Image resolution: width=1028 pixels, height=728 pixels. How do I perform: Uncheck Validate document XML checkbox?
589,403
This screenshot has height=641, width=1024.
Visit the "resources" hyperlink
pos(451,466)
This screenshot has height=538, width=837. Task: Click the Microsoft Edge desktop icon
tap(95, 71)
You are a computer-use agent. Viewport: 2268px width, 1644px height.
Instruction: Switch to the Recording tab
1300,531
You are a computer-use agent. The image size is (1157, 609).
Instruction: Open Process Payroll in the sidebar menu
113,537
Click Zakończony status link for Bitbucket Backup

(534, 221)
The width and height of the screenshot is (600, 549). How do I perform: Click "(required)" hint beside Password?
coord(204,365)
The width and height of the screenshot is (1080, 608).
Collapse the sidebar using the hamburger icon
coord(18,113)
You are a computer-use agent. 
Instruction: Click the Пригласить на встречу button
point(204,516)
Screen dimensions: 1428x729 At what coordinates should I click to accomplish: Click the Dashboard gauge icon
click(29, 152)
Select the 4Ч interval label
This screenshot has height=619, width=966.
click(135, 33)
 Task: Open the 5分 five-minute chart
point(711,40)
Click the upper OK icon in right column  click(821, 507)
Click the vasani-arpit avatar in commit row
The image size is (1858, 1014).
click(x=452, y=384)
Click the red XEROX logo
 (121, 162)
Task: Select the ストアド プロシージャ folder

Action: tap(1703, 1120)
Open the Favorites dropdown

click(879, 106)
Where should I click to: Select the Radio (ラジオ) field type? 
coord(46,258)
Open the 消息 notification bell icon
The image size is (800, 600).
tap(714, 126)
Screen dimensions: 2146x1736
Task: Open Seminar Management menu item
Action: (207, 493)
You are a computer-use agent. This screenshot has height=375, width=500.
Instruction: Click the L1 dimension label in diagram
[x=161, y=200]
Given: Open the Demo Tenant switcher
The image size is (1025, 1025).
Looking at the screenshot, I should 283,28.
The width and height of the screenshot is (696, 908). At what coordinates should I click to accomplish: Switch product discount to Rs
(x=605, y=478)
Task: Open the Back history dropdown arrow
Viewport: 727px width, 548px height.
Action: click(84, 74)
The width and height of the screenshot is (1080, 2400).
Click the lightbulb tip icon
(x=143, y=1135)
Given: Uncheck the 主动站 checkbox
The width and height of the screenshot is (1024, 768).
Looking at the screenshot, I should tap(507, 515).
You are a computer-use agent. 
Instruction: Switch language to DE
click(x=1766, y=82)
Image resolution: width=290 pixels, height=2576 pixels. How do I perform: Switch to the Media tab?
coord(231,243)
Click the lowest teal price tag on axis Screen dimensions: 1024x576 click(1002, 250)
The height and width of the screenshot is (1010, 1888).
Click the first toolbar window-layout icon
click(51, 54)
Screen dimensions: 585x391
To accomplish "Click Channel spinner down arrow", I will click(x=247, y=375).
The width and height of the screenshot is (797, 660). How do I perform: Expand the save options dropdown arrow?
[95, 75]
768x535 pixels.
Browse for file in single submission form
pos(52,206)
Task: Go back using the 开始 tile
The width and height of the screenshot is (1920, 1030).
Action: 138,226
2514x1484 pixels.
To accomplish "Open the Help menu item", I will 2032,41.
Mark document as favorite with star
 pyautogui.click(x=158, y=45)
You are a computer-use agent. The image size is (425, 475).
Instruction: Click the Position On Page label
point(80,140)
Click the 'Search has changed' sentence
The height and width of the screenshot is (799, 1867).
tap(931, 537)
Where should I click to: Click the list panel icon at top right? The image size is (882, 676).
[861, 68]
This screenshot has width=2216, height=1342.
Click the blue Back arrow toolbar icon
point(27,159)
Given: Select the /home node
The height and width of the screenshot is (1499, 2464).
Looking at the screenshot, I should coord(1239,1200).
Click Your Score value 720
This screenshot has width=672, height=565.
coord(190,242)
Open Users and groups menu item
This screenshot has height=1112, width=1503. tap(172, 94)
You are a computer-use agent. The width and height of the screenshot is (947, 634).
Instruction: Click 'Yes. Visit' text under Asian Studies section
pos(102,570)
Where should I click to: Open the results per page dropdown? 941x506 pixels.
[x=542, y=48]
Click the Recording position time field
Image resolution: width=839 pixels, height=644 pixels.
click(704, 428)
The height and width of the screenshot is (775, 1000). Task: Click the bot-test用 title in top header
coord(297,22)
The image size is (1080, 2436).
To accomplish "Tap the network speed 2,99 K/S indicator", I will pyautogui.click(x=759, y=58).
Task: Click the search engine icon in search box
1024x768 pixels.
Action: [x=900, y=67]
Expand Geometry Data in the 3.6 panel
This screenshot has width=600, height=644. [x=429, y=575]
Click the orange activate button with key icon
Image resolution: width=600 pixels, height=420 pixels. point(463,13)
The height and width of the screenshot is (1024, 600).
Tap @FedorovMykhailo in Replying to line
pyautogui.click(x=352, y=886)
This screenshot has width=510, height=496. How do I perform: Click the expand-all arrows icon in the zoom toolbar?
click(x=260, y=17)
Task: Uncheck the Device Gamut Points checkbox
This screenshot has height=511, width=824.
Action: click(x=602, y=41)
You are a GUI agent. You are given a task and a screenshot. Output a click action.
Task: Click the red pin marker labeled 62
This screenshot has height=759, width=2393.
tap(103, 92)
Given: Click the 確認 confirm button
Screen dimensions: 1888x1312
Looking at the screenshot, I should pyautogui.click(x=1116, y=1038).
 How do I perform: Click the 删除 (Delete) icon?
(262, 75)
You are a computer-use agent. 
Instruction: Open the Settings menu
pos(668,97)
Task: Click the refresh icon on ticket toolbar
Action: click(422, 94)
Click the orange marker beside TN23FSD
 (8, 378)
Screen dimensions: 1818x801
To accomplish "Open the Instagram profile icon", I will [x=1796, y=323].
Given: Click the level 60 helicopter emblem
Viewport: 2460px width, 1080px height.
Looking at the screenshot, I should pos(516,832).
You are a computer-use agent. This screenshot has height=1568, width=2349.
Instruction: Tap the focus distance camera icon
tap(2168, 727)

### The request
Reproduce all of the lines above, swapping every occurrence of "computer-use agent" for "screen assistant" and leaving everything else as it is.

### Exercise response
Image resolution: width=1028 pixels, height=728 pixels. How do I perform: Uncheck Validate document XML checkbox?
589,403
This screenshot has height=641, width=1024.
Visit the "resources" hyperlink
pos(451,466)
This screenshot has height=538, width=837. Task: Click the Microsoft Edge desktop icon
tap(95, 71)
You are a screen assistant. Viewport: 2268px width, 1644px height.
Instruction: Switch to the Recording tab
1300,531
You are a screen assistant. The image size is (1157, 609).
Instruction: Open Process Payroll in the sidebar menu
113,537
Click Zakończony status link for Bitbucket Backup

(534, 221)
The width and height of the screenshot is (600, 549). How do I perform: Click "(required)" hint beside Password?
coord(204,365)
The width and height of the screenshot is (1080, 608).
Collapse the sidebar using the hamburger icon
coord(18,113)
You are a screen assistant. 
Instruction: Click the Пригласить на встречу button
point(204,516)
Screen dimensions: 1428x729 At what coordinates should I click to accomplish: Click the Dashboard gauge icon
click(29, 152)
Select the 4Ч interval label
This screenshot has height=619, width=966.
click(135, 33)
 Task: Open the 5分 five-minute chart
point(711,40)
Click the upper OK icon in right column  click(821, 507)
Click the vasani-arpit avatar in commit row
The image size is (1858, 1014).
click(x=452, y=384)
Click the red XEROX logo
 (121, 162)
Task: Select the ストアド プロシージャ folder

Action: tap(1703, 1120)
Open the Favorites dropdown

click(879, 106)
Where should I click to: Select the Radio (ラジオ) field type? 
coord(46,258)
Open the 消息 notification bell icon
The image size is (800, 600).
tap(714, 126)
Screen dimensions: 2146x1736
Task: Open Seminar Management menu item
Action: (207, 493)
You are a screen assistant. This screenshot has height=375, width=500.
Instruction: Click the L1 dimension label in diagram
[x=161, y=200]
Given: Open the Demo Tenant switcher
The image size is (1025, 1025).
Looking at the screenshot, I should 283,28.
The width and height of the screenshot is (696, 908). At what coordinates should I click to accomplish: Switch product discount to Rs
(x=605, y=478)
Task: Open the Back history dropdown arrow
Viewport: 727px width, 548px height.
Action: click(84, 74)
The width and height of the screenshot is (1080, 2400).
Click the lightbulb tip icon
(x=143, y=1135)
Given: Uncheck the 主动站 checkbox
The width and height of the screenshot is (1024, 768).
Looking at the screenshot, I should tap(507, 515).
You are a screen assistant. 
Instruction: Switch language to DE
click(x=1766, y=82)
Image resolution: width=290 pixels, height=2576 pixels. How do I perform: Switch to the Media tab?
coord(231,243)
Click the lowest teal price tag on axis Screen dimensions: 1024x576 click(1002, 250)
The height and width of the screenshot is (1010, 1888).
Click the first toolbar window-layout icon
click(51, 54)
Screen dimensions: 585x391
To accomplish "Click Channel spinner down arrow", I will click(x=247, y=375).
The width and height of the screenshot is (797, 660). How do I perform: Expand the save options dropdown arrow?
[95, 75]
768x535 pixels.
Browse for file in single submission form
pos(52,206)
Task: Go back using the 开始 tile
The width and height of the screenshot is (1920, 1030).
Action: 138,226
2514x1484 pixels.
To accomplish "Open the Help menu item", I will 2032,41.
Mark document as favorite with star
 pyautogui.click(x=158, y=45)
You are a screen assistant. The image size is (425, 475).
Instruction: Click the Position On Page label
point(80,140)
Click the 'Search has changed' sentence
The height and width of the screenshot is (799, 1867).
tap(931, 537)
Where should I click to: Click the list panel icon at top right? The image size is (882, 676).
[861, 68]
This screenshot has width=2216, height=1342.
Click the blue Back arrow toolbar icon
point(27,159)
Given: Select the /home node
The height and width of the screenshot is (1499, 2464).
Looking at the screenshot, I should coord(1239,1200).
Click Your Score value 720
This screenshot has width=672, height=565.
coord(190,242)
Open Users and groups menu item
This screenshot has height=1112, width=1503. tap(172, 94)
You are a screen assistant. The width and height of the screenshot is (947, 634).
Instruction: Click 'Yes. Visit' text under Asian Studies section
pos(102,570)
Where should I click to: Open the results per page dropdown? 941x506 pixels.
[x=542, y=48]
Click the Recording position time field
Image resolution: width=839 pixels, height=644 pixels.
click(704, 428)
The height and width of the screenshot is (775, 1000). Task: Click the bot-test用 title in top header
coord(297,22)
The image size is (1080, 2436).
To accomplish "Tap the network speed 2,99 K/S indicator", I will pyautogui.click(x=759, y=58).
Task: Click the search engine icon in search box
1024x768 pixels.
Action: [x=900, y=67]
Expand Geometry Data in the 3.6 panel
This screenshot has width=600, height=644. [x=429, y=575]
Click the orange activate button with key icon
Image resolution: width=600 pixels, height=420 pixels. point(463,13)
The height and width of the screenshot is (1024, 600).
Tap @FedorovMykhailo in Replying to line
pyautogui.click(x=352, y=886)
This screenshot has width=510, height=496. How do I perform: Click the expand-all arrows icon in the zoom toolbar?
click(x=260, y=17)
Task: Uncheck the Device Gamut Points checkbox
This screenshot has height=511, width=824.
Action: click(x=602, y=41)
You are a GUI agent. You are given a task and a screenshot. Output a click action.
Task: Click the red pin marker labeled 62
This screenshot has height=759, width=2393.
tap(103, 92)
Given: Click the 確認 confirm button
Screen dimensions: 1888x1312
Looking at the screenshot, I should pyautogui.click(x=1116, y=1038).
 How do I perform: Click the 删除 (Delete) icon?
(262, 75)
You are a screen assistant. 
Instruction: Open the Settings menu
pos(668,97)
Task: Click the refresh icon on ticket toolbar
Action: click(422, 94)
Click the orange marker beside TN23FSD
 (8, 378)
Screen dimensions: 1818x801
To accomplish "Open the Instagram profile icon", I will [x=1796, y=323].
Given: Click the level 60 helicopter emblem
Viewport: 2460px width, 1080px height.
Looking at the screenshot, I should pos(516,832).
You are a screen assistant. This screenshot has height=1568, width=2349.
Instruction: Tap the focus distance camera icon
tap(2168, 727)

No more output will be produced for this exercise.